--- START ---

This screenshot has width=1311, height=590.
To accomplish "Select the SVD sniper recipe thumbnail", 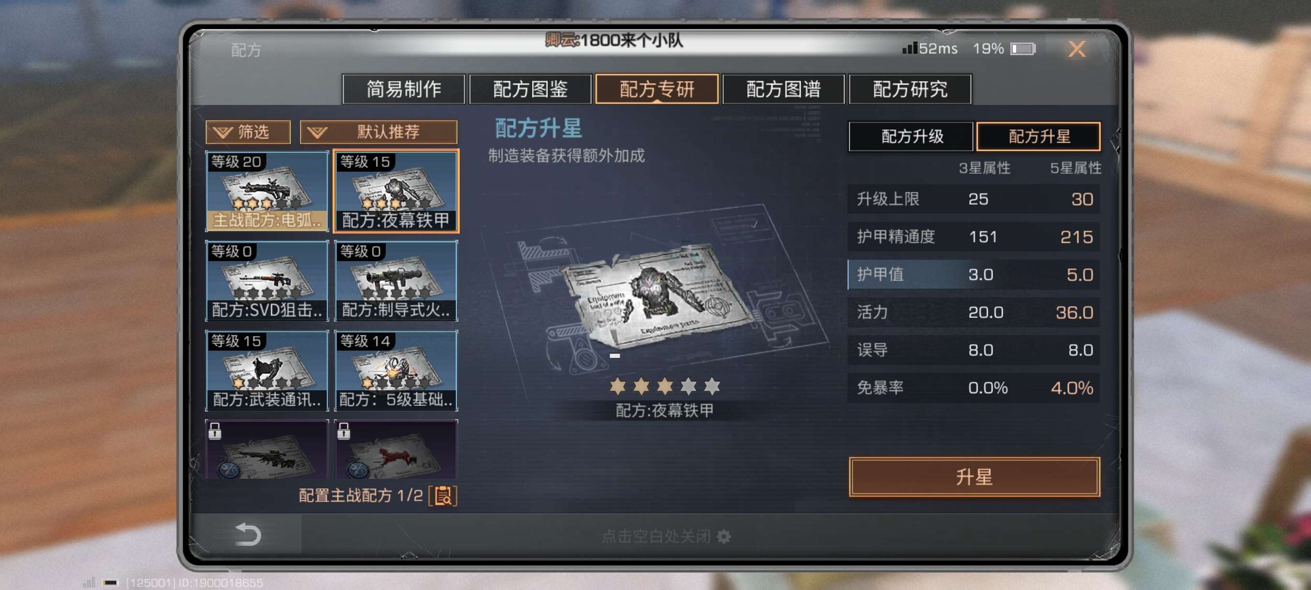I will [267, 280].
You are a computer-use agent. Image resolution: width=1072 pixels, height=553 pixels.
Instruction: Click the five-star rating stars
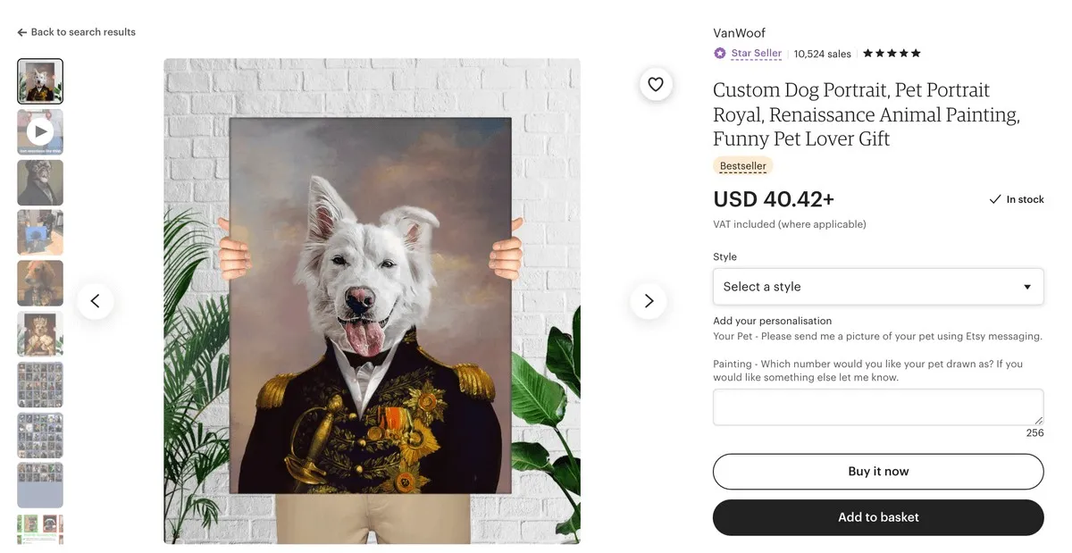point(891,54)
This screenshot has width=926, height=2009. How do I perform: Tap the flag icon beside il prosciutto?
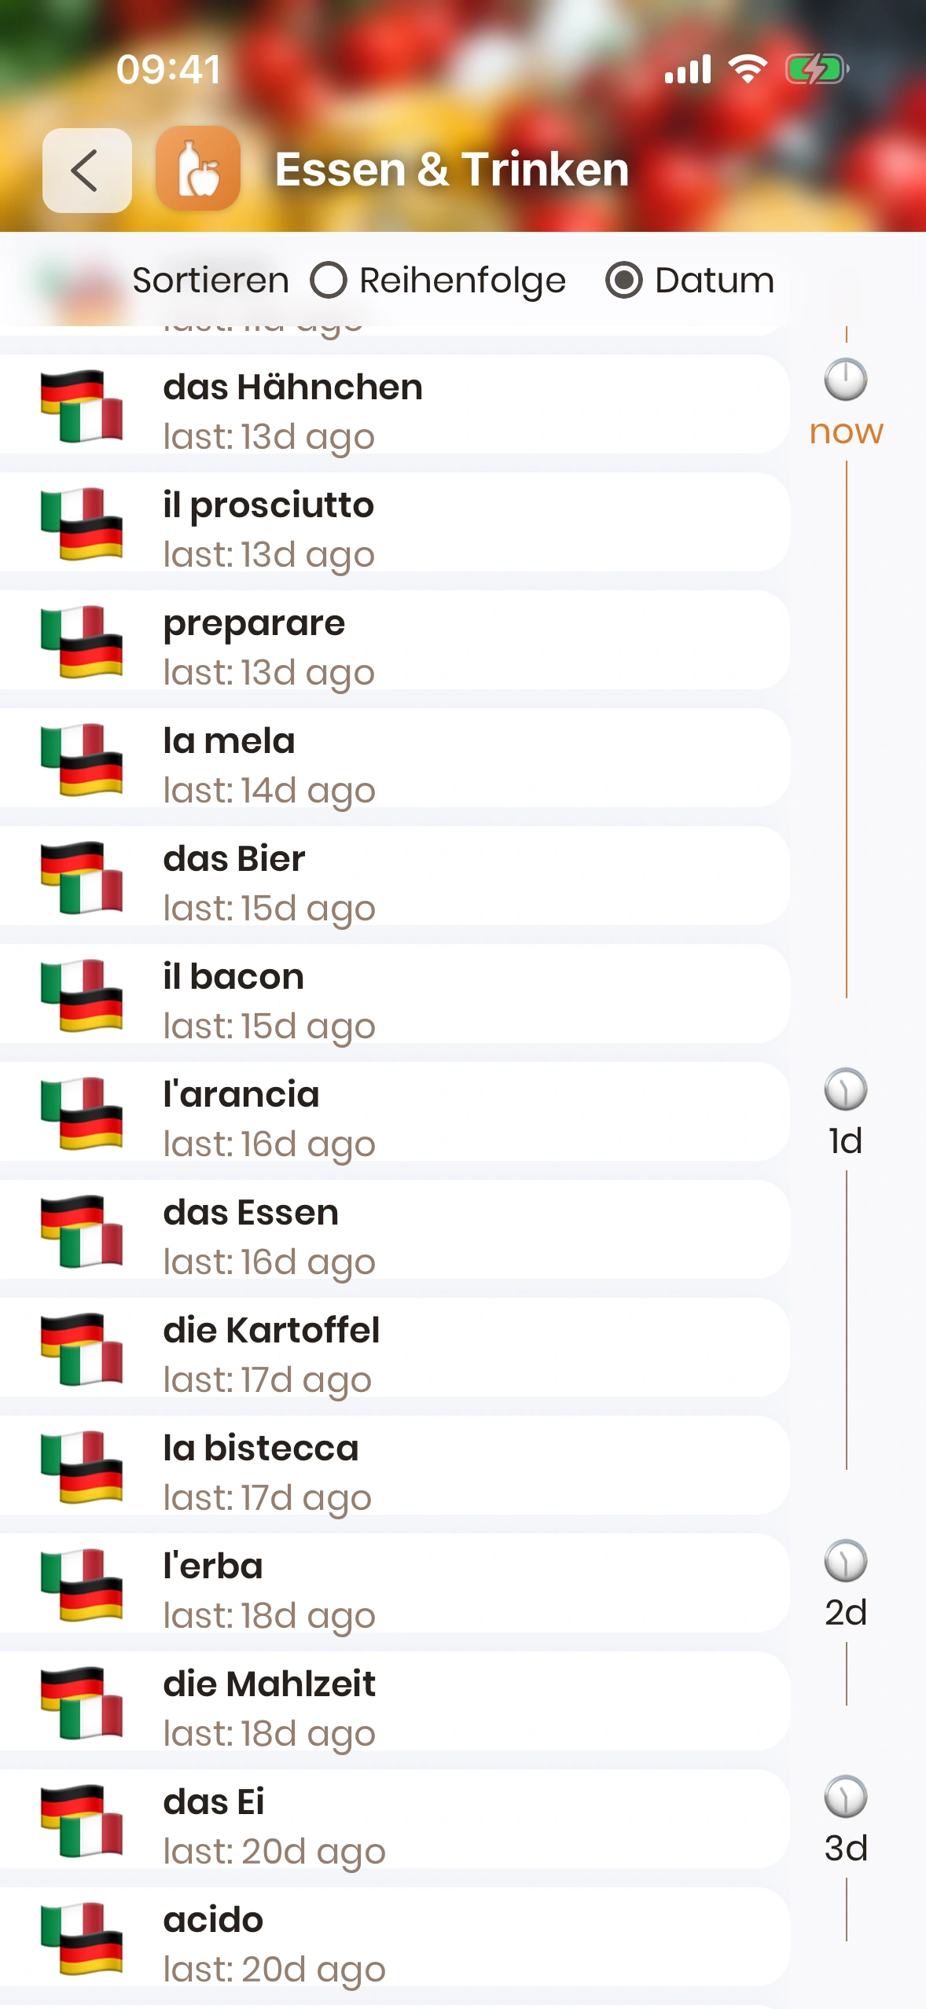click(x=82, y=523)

--- END ---

Problem details — Transcribe word for word only the lines from the one with "This screenshot has width=926, height=2009." through the end of the listing; every picture is to be omitted.

Exercise output —
This screenshot has width=926, height=2009. How do I perform: Tap the flag icon beside il prosciutto?
click(x=82, y=523)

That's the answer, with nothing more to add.